# Collected data
══════════

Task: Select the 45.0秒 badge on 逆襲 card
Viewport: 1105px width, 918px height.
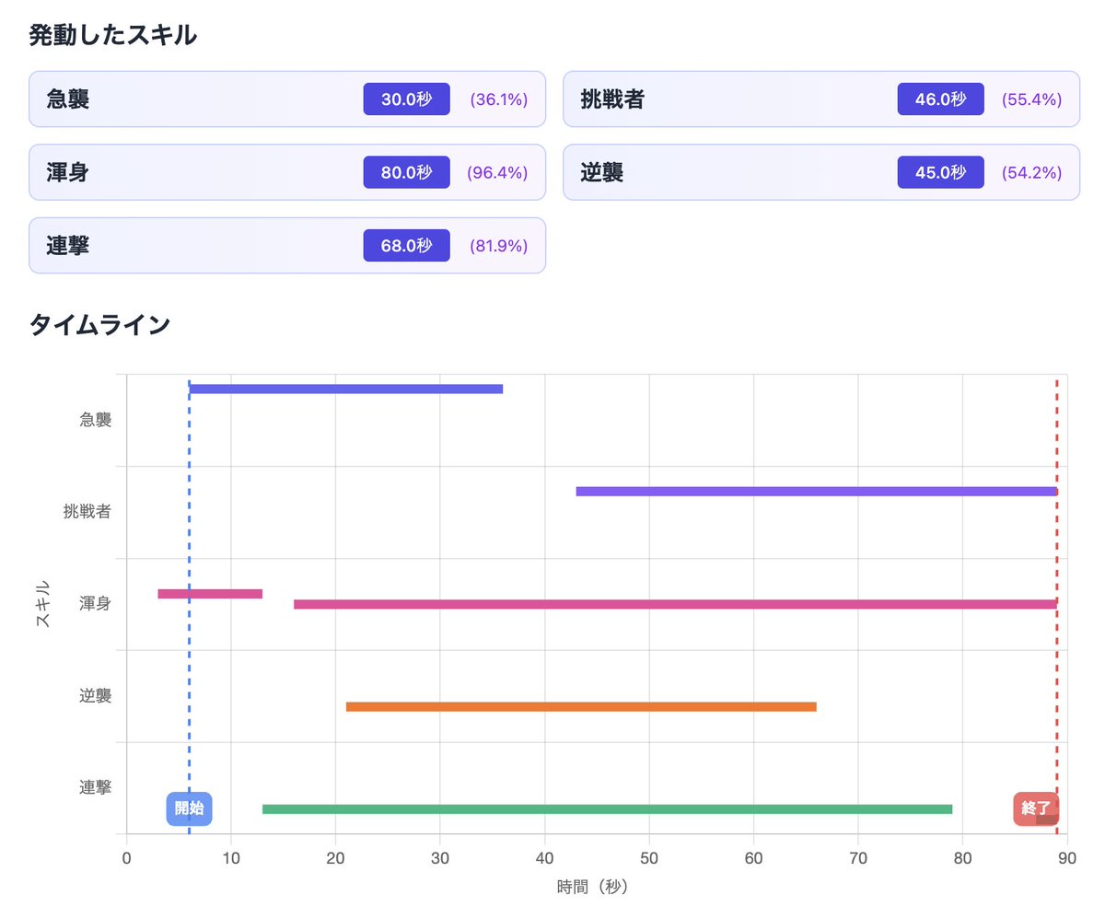Action: [x=940, y=172]
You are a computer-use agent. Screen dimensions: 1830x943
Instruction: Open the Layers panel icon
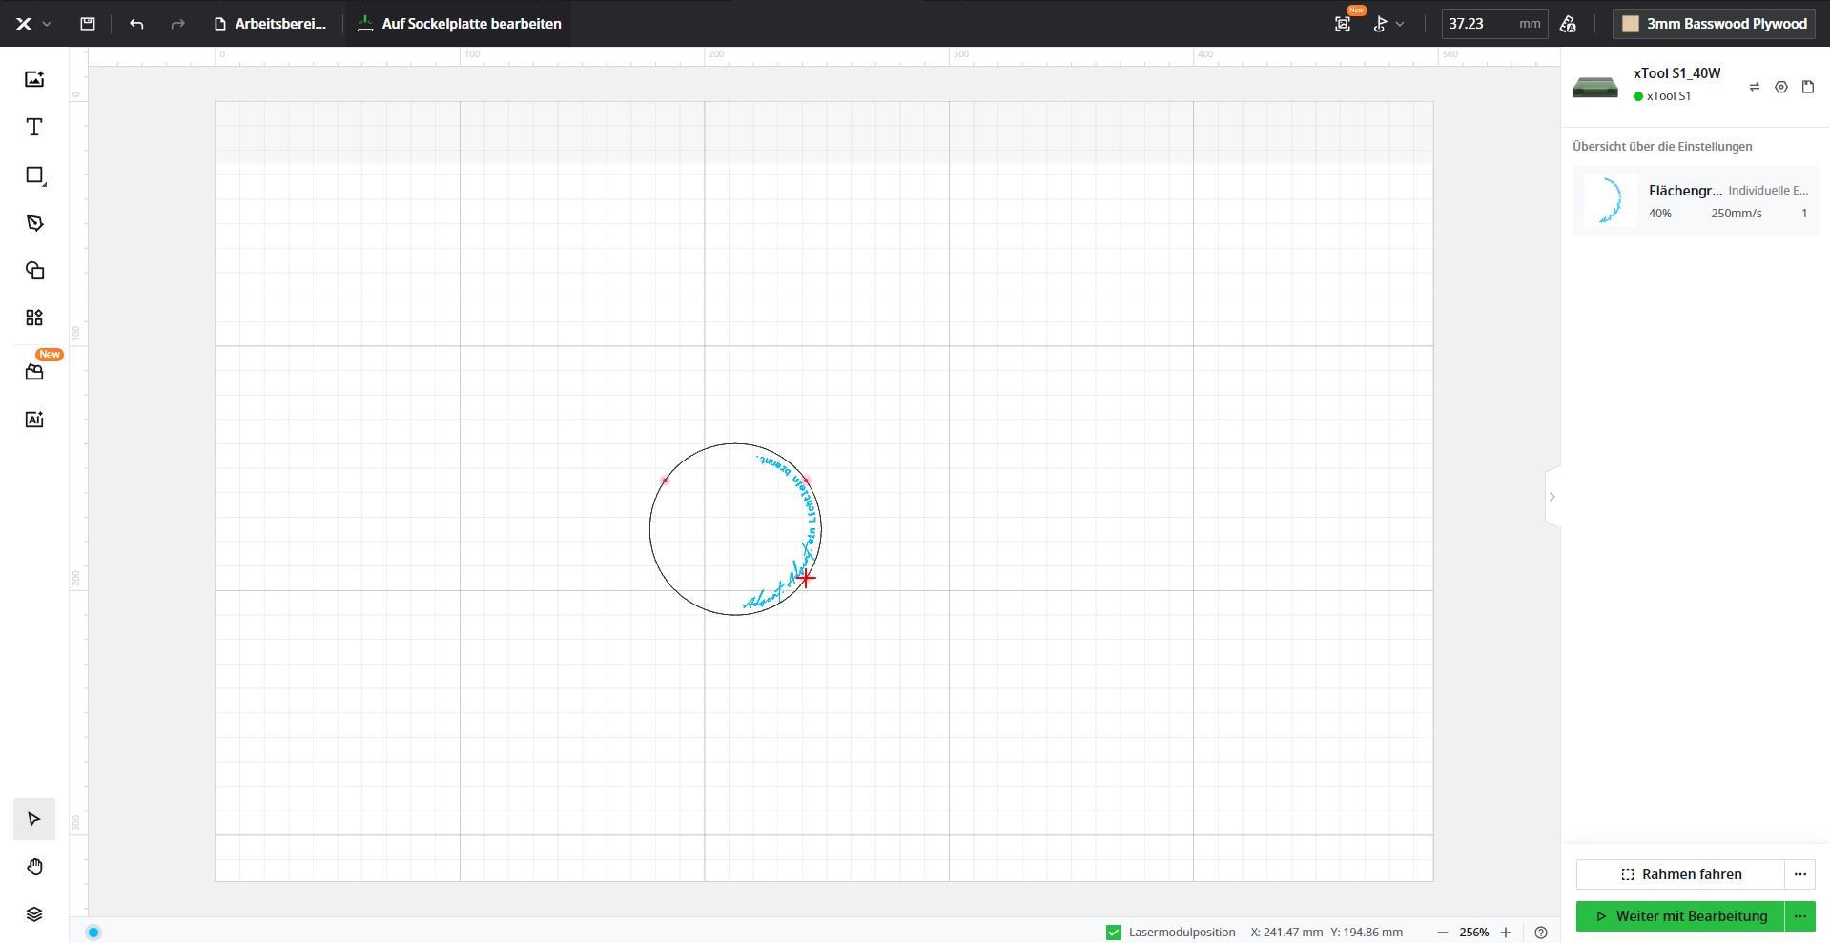(x=34, y=914)
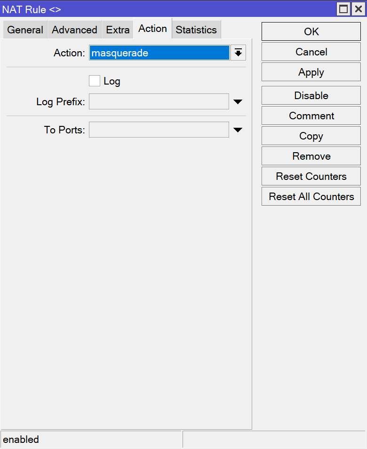Remove the NAT rule
The image size is (367, 449).
point(311,156)
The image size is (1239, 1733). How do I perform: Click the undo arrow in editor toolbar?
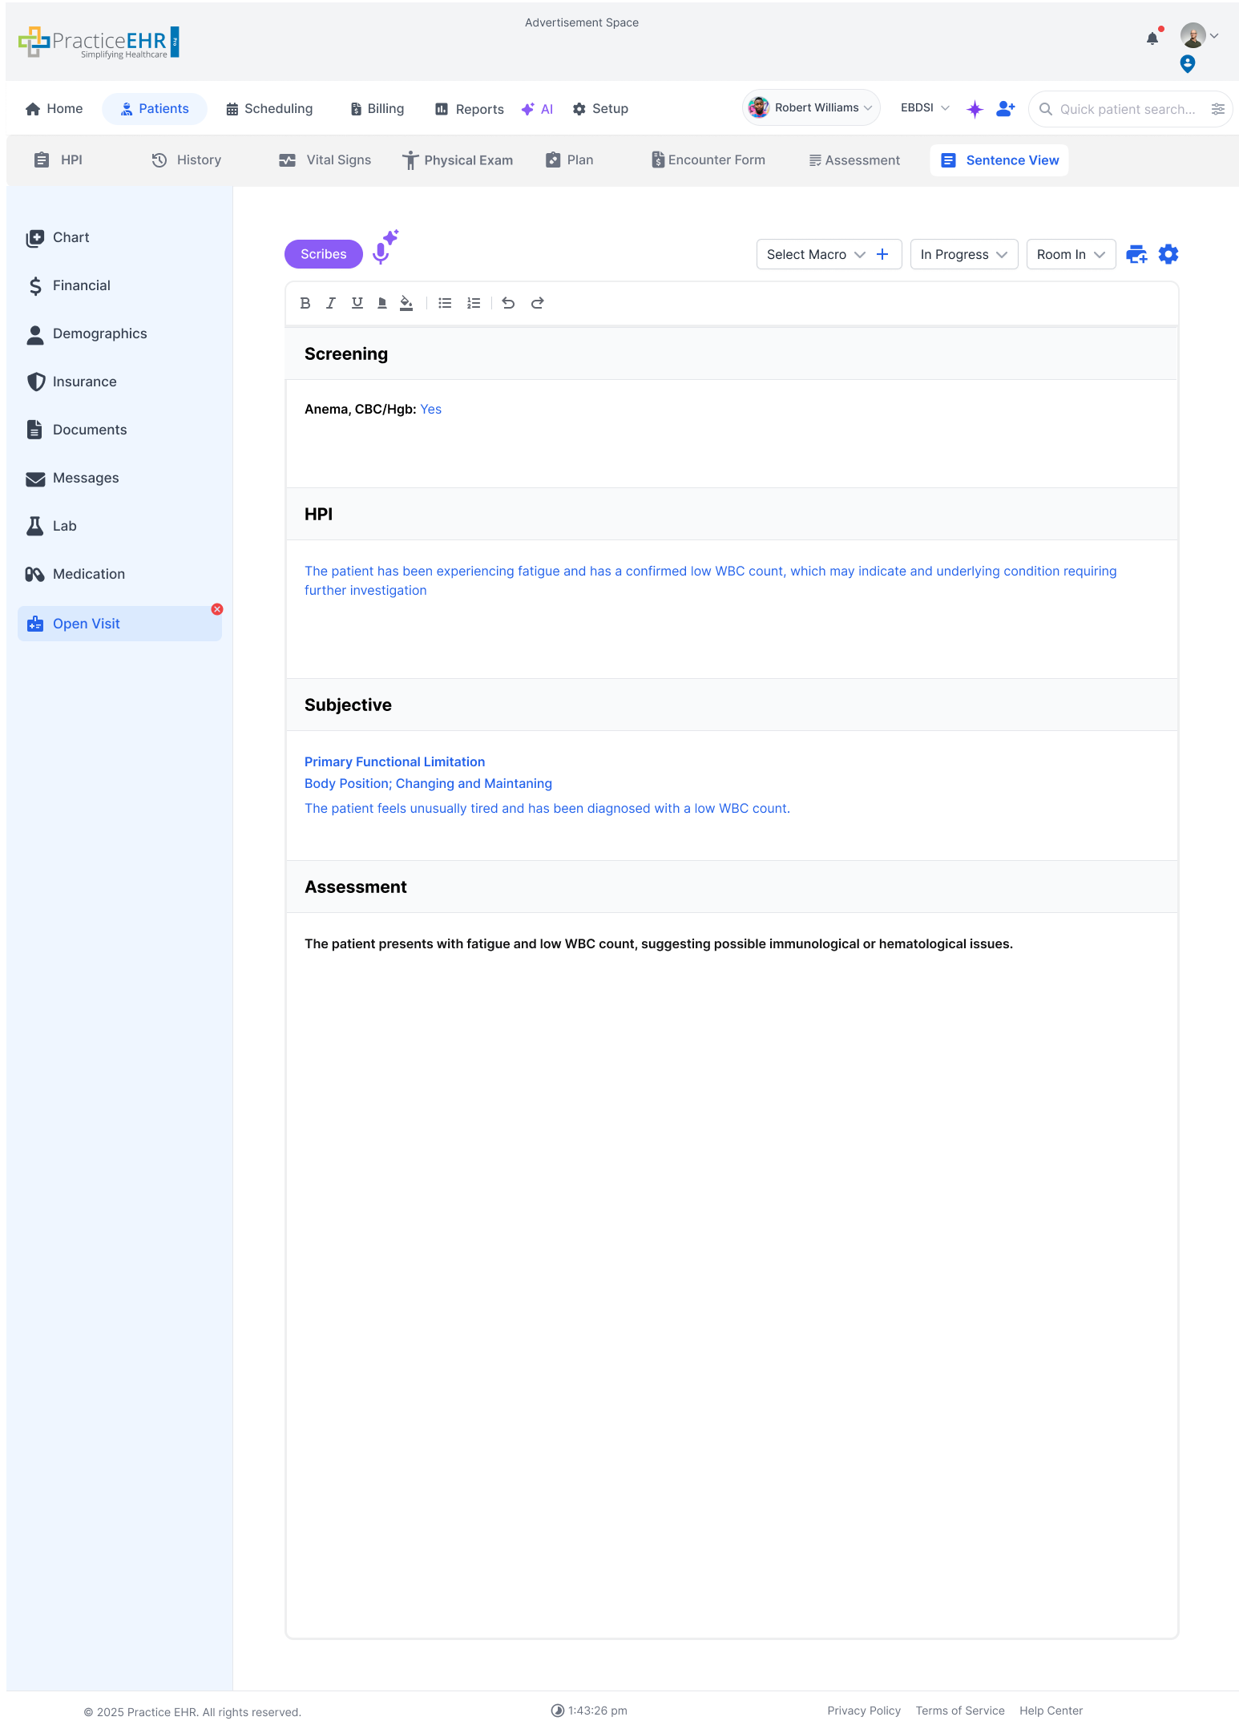coord(508,303)
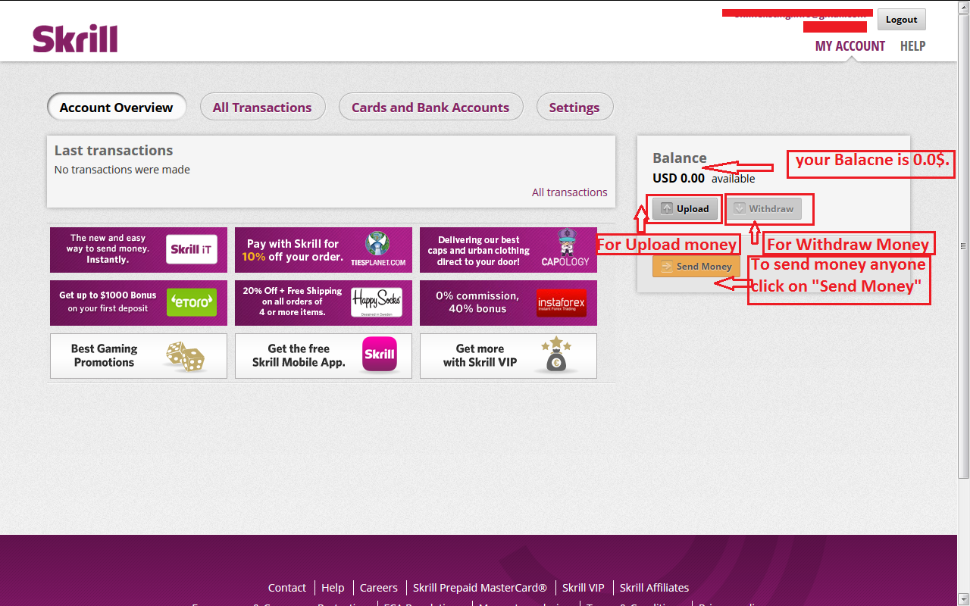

══════════

# What you need to do
Could the data above be copied out exactly, with no pictures kept?

# Exercise output
Task: Select the 45.0秒 badge on 逆襲 card
Viewport: 1105px width, 918px height.
Action: [x=940, y=172]
You are a computer-use agent. Screen dimensions: 1830x943
Instruction: Open the Layers panel icon
(x=34, y=914)
Remove the NAT rule
The image size is (367, 449).
point(311,156)
The image size is (1239, 1733). How do I perform: Click the undo arrow in editor toolbar?
coord(508,303)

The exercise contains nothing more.